1. SARS-CoV-2 is more transmissible in households compared to SARS-CoV and MERS-CoV.
2. Individuals aged over 60 years were the most susceptible to household transmission of SARS-CoV-2.
Evidence Rating Level: 2 (Good)
Study Rundown: While the transmissibility of the disease has been extensively modeled at population and individual levels, comparatively little is known about transmissibility within households and with other close contacts. This retrospective cohort study utilized a contact tracing dataset from the Guangzhou Center for Disease Control and Prevention (CDC) to estimate the secondary attack rate of COVID-19 among household and non-household contacts. The study identified a higher secondary attack rate among household contacts at the same residential address as compared to other close contacts. Additionally, older individuals aged over 60 years were at higher risk of household infection compared to younger age groups. This study was limited to only analyzing the patient characteristics and transmission of cases reported to the Guangzhou CDC, limiting generalizability of findings to other health care settings and locations with different quarantine and isolation strategies. Furthermore, infection transmission to asymptomatic carriers could not be reliably quantified due to testing of close contacts occurring only twice at 14 days apart. Overall, this study highlights the importance of testing close contacts of COVID-19 cases to facilitate isolation during the incubation period. For physicians, these findings underline the importance of encouraging mild cases to isolate away from their families to limit transmission within households.
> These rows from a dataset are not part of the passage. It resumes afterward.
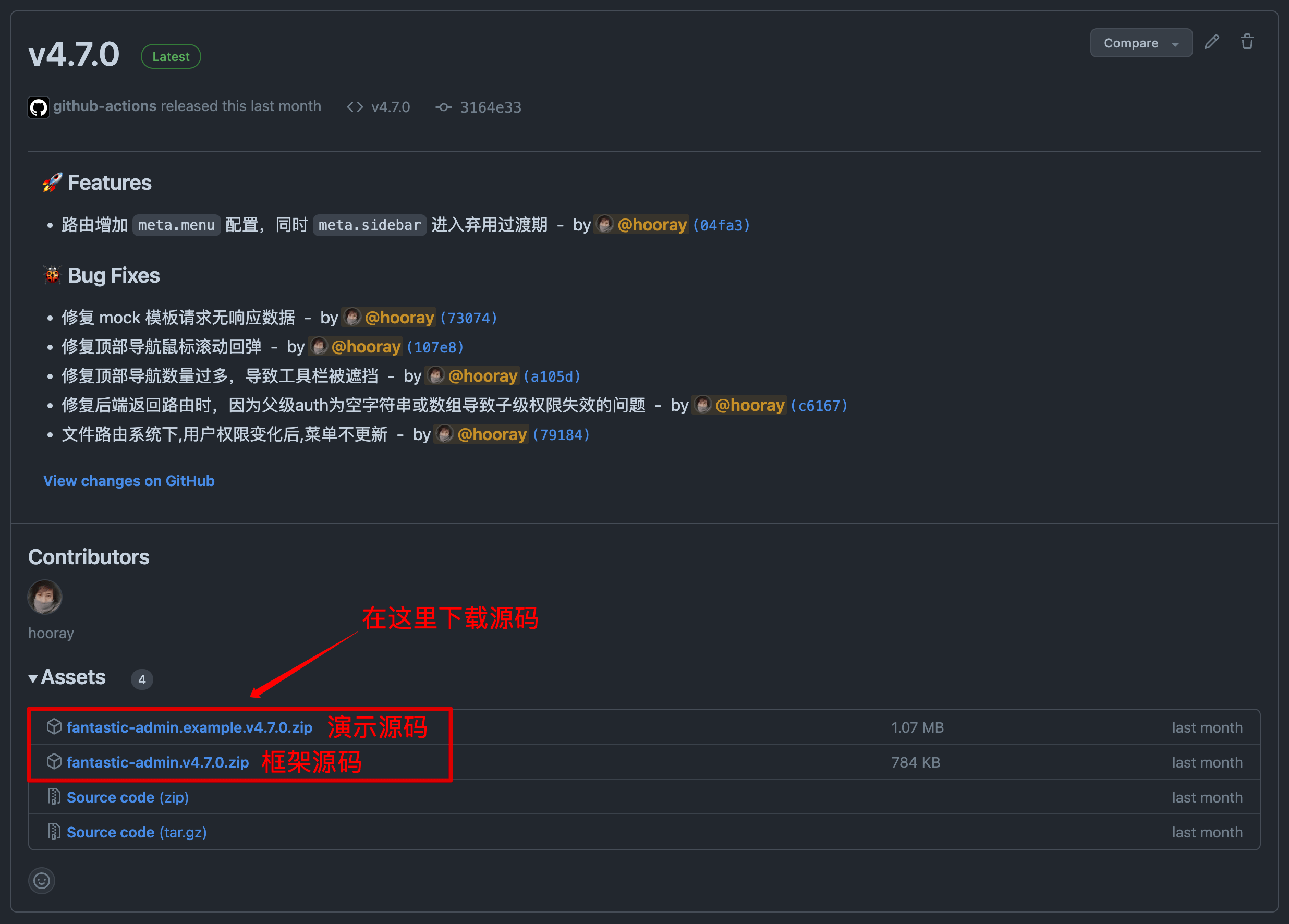Screen dimensions: 1289x924
Task: Open commit 3164e33 hash link
Action: (x=490, y=107)
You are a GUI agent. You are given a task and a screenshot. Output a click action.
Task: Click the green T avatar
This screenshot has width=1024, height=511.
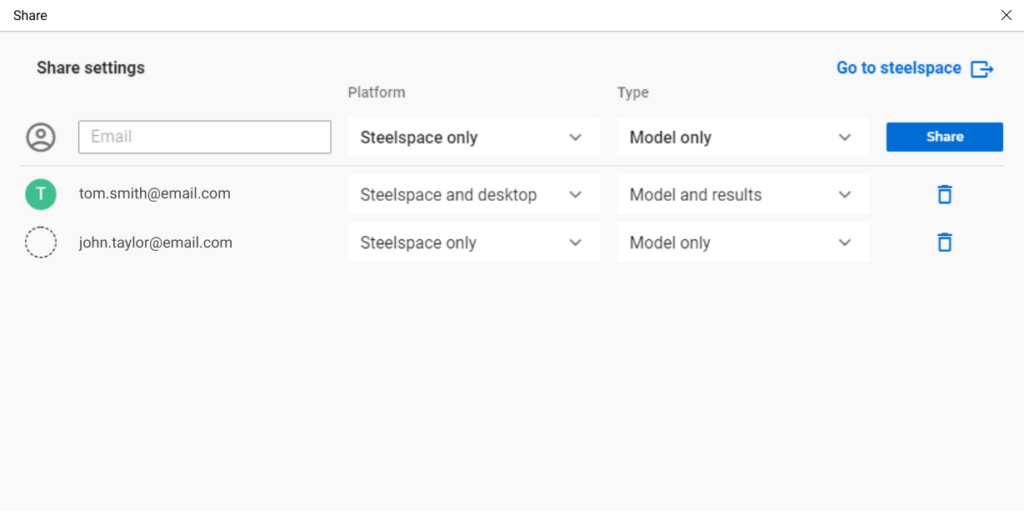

Click to read the study in The Lancet Infectious Disease
Relevant Reading: Characteristics of Household Transmission of COVID-19
In-Depth [retrospective cohort]: The study population included 195 unrelated close contact groups (215 primary cases, 134 secondary or tertiary cases and 1964 uninfected close contacts) identified from 349 laboratory confirmed COVID-19 cases reported to the Guangzhou CDC between January 7 and February 18, 2020. A close contact was defined as an individual who had unprotected close contact (within 1m) of a confirmed case within two days of symptom onset. Close contacts were quarantined and followed for 14 days with nasal swabs tested by reverse transcriptase-polymerase chain reaction (RT-PCR) on days 1 and 14. Household contacts were identified either on the basis of residential address or individuals who were family members and close relatives of positive cases.
Assuming a mean incubation period of 5 days and a maximum infectious period of 13 days with no case isolation, the secondary attack rate among household contacts was 12.4% (95% CI 9.8 to 15.4) when defined on the basis of close relatives, and 17.1% (95% CI 13.3 to 21.8) when defined on the basis of residential address. Longer incubation periods were associated with lower secondary attack rates; longer infectious periods were associated with higher secondary attack rates. Secondary attack rates varied from 11.4% (95% CI 9.0 to 14.2) to 18.0% (13.9 to 23.0). Compared to the oldest age group (over 60 years), the risk of household infection was lower in individuals under 20 years (OR 0.23, 95% CI 0.11 to 0.46), followed by adults aged 20-59 years (OR 0.64, 95% CI 0.43 to 0.97). The estimated local reproductive number (R) was 0.5 (95% CI 0.41 to 0.64) in Guangzhou, with decline in person-to-person transmissibility over time; the projected local R, without isolation and appropriate quarantine efforts was 0.6 (95% CI 0.49 to 0.74).